On view to the public from July 14 through Aug. 22, the exhibition also will examine the large and small ways the moving image has changed art and culture.
Drawn from the private collection of Chicagoan Carey Williams, and organized by the Block Museum of Art, the exhibition will feature more than 25 objects ranging from 19th century optical toys to pioneering cameras, projectors and films.
“The optical toys featured in the exhibition were precursors of the motion picture,” said Will Schmenner, assistant curator of film for the Block Museum and the exhibition curator. “The zoetrope, for example, uses hand-colored lithographs and graphics with a cartoon aesthetic to create short views of acrobats tumbling, birds flying and couples dancing.”

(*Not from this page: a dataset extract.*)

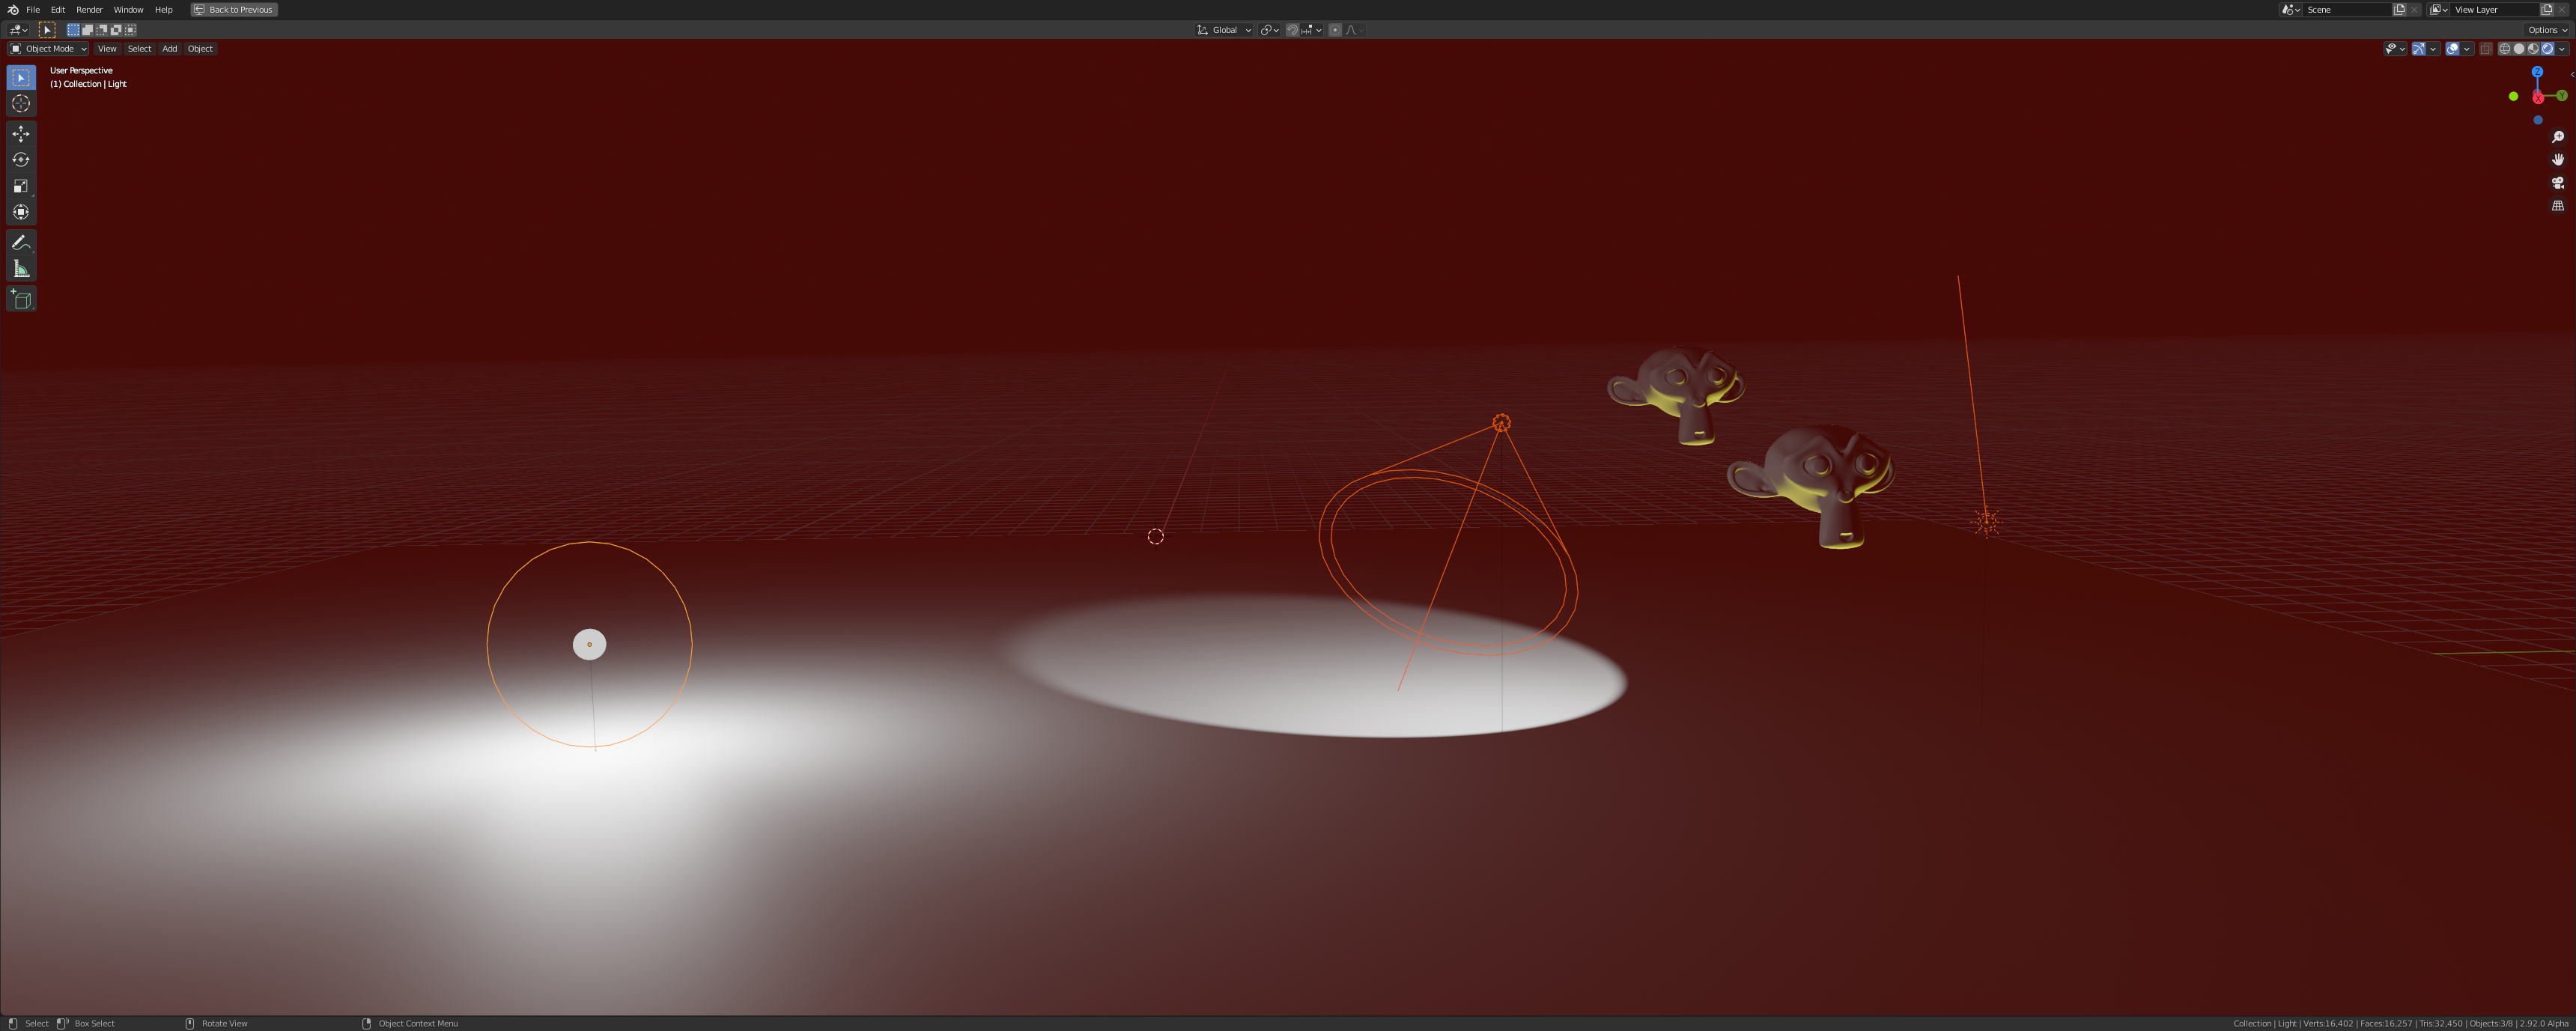Screen dimensions: 2576x1031
Task: Open the Render menu
Action: point(89,10)
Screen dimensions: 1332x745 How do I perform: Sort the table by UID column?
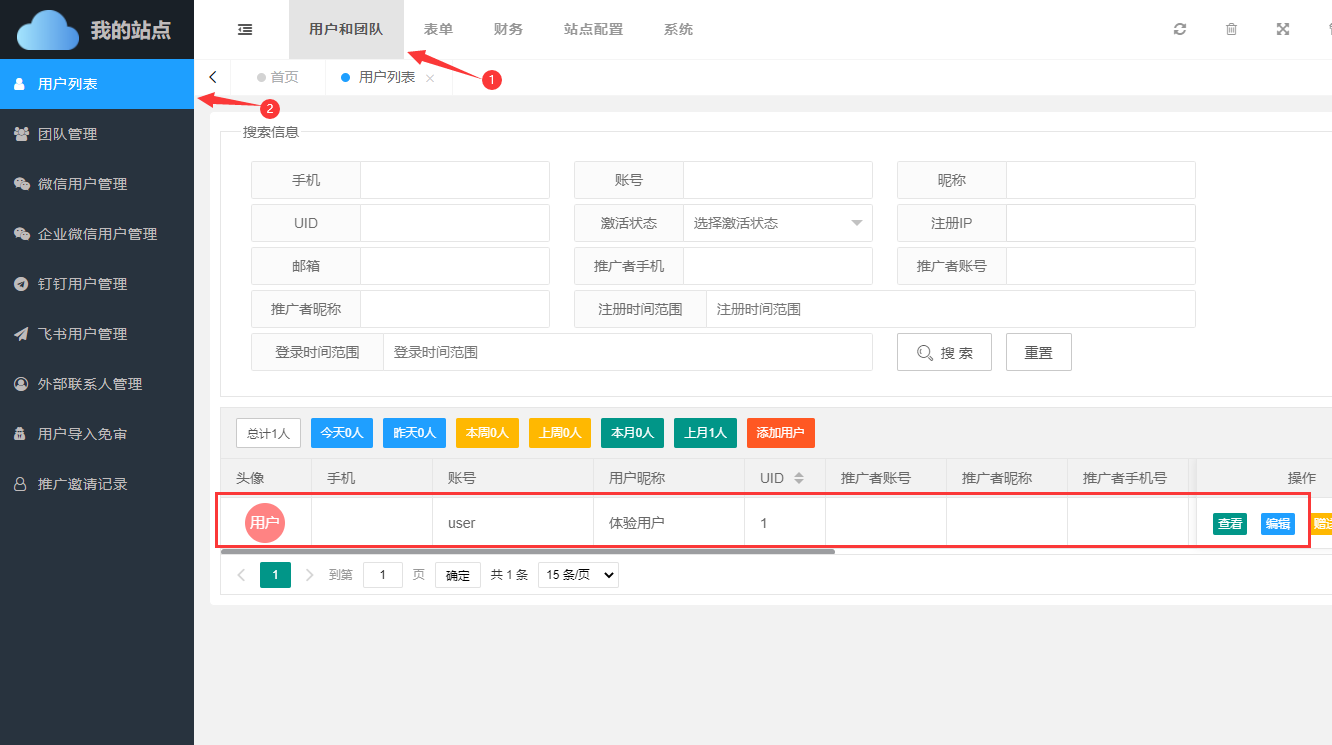click(x=798, y=478)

The exhibition will feature rare early film equipment from the young motion picture industry such as the Lumière cinematograph -- the first motion picture camera -- and the 1897 Wrench projector -- the first film projector available for public sale.

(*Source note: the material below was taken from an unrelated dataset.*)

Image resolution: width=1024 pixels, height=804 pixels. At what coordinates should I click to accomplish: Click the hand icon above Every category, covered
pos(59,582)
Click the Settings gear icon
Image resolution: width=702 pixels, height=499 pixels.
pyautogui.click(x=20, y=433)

According to Schmenner, “such inventions gave the public a new vision of movement and a new understanding of time -- one that was reflected in the faster pace of an increasingly technological culture and society.”
The exhibition also will explore the early motion picture industry, which laid the groundwork for the feature-length movie that became a dominant form of entertainment and representation during the past century.

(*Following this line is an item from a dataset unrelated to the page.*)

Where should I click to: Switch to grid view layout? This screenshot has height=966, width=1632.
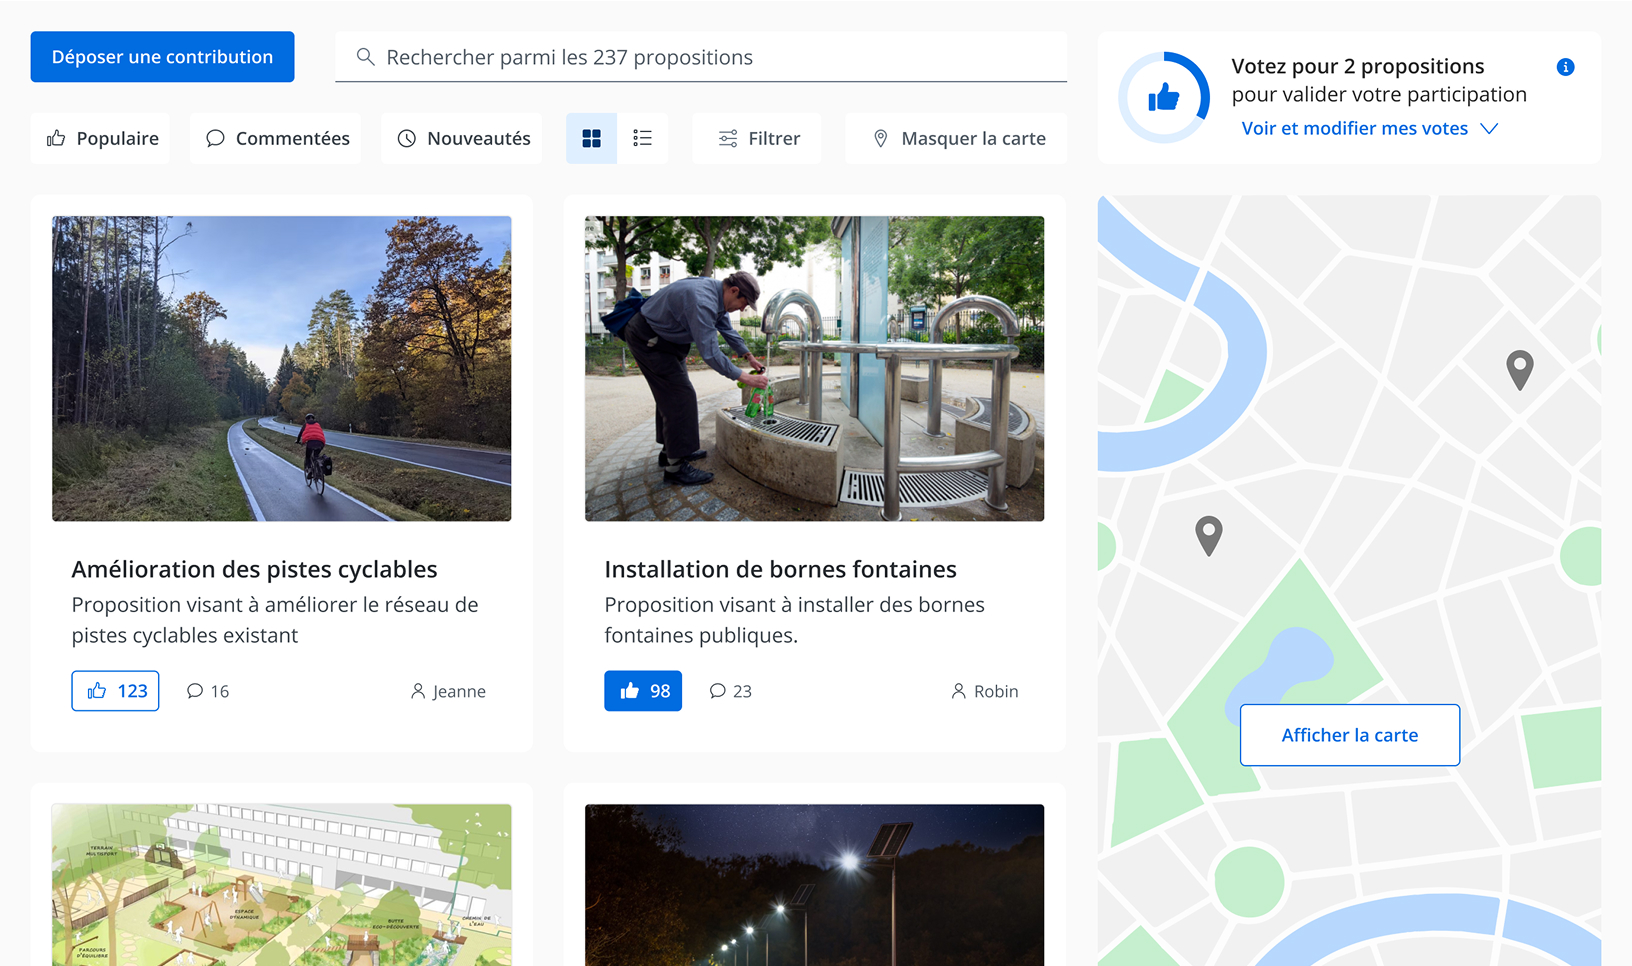(591, 138)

The summer exhibition will include demonstrations of early film equipment, make and take projects for children and adults, and screenings of early motion pictures. The screenings, which will include a selection of films by Georges Méliès, the famous French magician who made hundreds of short movies, and by the Lumière Brothers, inventors of the first motion picture camera, will be held in the Block Museum’s 150-seat, state-of-the-art James B. Pick and Rosalyn M. Laudati Auditorium.